### Set task
Change "button" to "control" in the rows starting at the one that contains "Image resolution: width=800" and ending at the one that contains "pyautogui.click(x=67, y=301)", and give back only those rows with nothing else altered.

--- Records supplied ---

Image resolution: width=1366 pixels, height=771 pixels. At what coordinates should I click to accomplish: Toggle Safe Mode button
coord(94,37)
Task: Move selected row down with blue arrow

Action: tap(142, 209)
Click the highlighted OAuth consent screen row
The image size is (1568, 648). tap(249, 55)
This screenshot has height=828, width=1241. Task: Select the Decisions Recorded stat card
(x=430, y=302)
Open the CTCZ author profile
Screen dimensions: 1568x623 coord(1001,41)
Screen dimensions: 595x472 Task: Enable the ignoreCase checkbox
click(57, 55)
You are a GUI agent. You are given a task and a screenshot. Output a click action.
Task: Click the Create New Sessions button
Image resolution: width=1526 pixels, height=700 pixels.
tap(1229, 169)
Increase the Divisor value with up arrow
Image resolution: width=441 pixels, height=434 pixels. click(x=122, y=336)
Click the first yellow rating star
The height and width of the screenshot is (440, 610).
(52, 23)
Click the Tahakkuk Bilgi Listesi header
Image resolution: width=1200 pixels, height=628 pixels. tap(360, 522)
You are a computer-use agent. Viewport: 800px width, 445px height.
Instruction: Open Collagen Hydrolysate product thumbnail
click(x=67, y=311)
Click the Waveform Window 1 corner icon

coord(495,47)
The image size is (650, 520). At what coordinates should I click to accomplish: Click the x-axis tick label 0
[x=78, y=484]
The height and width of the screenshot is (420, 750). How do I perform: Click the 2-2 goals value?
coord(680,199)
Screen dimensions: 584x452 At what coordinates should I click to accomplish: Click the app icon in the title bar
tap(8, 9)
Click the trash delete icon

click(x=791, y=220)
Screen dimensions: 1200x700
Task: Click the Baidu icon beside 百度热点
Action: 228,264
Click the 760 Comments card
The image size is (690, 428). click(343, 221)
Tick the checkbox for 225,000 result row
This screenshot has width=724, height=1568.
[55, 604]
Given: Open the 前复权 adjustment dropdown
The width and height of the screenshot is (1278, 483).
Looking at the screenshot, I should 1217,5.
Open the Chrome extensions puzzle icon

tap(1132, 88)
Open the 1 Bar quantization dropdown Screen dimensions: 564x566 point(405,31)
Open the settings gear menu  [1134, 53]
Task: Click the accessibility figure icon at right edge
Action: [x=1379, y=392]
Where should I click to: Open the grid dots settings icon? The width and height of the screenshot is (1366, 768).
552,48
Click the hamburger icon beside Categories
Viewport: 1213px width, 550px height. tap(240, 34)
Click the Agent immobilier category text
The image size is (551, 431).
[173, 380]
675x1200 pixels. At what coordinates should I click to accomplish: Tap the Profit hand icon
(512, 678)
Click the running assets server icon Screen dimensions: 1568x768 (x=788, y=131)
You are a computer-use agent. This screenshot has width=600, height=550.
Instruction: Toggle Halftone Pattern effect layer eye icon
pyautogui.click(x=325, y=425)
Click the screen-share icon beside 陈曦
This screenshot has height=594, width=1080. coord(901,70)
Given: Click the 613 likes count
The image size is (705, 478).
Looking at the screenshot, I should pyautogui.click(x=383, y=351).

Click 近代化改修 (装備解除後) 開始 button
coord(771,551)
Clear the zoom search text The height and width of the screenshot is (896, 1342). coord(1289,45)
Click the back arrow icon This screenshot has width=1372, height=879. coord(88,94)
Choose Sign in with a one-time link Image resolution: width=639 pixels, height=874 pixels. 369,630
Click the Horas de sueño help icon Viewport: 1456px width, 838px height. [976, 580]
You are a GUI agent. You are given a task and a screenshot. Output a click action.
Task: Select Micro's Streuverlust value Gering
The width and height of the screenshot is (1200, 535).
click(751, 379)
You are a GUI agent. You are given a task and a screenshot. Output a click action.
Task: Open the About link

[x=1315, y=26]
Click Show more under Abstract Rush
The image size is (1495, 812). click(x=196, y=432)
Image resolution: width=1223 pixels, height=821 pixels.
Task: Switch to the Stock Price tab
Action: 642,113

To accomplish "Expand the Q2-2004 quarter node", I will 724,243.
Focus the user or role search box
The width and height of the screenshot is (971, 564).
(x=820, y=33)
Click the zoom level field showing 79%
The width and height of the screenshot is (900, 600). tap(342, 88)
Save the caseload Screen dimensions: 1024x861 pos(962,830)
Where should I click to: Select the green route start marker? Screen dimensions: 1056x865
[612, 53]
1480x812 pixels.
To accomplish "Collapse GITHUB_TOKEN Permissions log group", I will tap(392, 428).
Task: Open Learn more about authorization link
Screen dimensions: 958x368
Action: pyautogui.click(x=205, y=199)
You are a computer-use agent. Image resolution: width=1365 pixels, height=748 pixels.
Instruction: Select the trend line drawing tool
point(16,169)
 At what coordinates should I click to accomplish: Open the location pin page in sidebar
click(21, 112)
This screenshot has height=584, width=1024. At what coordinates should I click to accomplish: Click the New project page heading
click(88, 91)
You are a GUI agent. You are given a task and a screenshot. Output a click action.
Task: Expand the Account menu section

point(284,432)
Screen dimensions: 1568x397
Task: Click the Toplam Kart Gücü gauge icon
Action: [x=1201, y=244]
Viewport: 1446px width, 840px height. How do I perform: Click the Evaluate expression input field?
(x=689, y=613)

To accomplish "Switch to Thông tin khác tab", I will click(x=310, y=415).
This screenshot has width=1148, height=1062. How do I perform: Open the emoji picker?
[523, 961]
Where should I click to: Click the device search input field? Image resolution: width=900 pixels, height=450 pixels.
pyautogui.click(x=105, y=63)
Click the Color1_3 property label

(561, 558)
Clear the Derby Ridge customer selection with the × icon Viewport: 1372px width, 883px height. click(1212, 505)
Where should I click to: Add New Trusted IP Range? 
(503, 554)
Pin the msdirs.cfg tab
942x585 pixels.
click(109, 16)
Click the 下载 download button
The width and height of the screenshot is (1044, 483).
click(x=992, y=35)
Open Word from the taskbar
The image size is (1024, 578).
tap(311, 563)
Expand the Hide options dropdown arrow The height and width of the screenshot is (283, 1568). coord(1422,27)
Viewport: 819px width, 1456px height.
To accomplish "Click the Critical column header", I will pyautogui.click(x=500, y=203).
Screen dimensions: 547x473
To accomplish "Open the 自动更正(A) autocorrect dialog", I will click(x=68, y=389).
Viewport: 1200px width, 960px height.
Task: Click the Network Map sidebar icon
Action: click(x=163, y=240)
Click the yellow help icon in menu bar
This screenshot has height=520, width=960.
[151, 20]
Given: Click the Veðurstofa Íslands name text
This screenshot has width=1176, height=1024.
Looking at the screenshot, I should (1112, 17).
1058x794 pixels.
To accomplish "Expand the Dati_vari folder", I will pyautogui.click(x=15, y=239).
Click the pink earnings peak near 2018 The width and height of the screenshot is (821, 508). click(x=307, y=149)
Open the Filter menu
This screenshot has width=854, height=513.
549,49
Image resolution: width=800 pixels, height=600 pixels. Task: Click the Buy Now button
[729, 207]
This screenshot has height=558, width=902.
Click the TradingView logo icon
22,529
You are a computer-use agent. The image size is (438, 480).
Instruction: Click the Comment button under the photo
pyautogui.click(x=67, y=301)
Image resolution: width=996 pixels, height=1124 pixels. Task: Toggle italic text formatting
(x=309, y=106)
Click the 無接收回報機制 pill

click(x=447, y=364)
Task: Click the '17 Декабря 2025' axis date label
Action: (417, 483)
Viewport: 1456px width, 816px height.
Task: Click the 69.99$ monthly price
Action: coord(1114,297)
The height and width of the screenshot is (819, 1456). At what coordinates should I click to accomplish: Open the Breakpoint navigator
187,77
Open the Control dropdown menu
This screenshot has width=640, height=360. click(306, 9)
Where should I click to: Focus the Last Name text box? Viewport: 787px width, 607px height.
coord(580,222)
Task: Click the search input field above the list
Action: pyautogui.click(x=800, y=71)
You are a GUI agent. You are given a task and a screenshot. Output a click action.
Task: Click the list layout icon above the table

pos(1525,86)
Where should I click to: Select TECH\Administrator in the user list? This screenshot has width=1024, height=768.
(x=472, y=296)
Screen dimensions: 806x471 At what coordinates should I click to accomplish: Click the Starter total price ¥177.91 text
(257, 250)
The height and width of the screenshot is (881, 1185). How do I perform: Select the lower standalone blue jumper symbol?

---

### Final answer
Image resolution: width=800 pixels, height=600 pixels. Task: Click the Buy Now control
[729, 207]
This screenshot has height=558, width=902.
Click the TradingView logo icon
22,529
You are a computer-use agent. The image size is (438, 480).
Instruction: Click the Comment control under the photo
pyautogui.click(x=67, y=301)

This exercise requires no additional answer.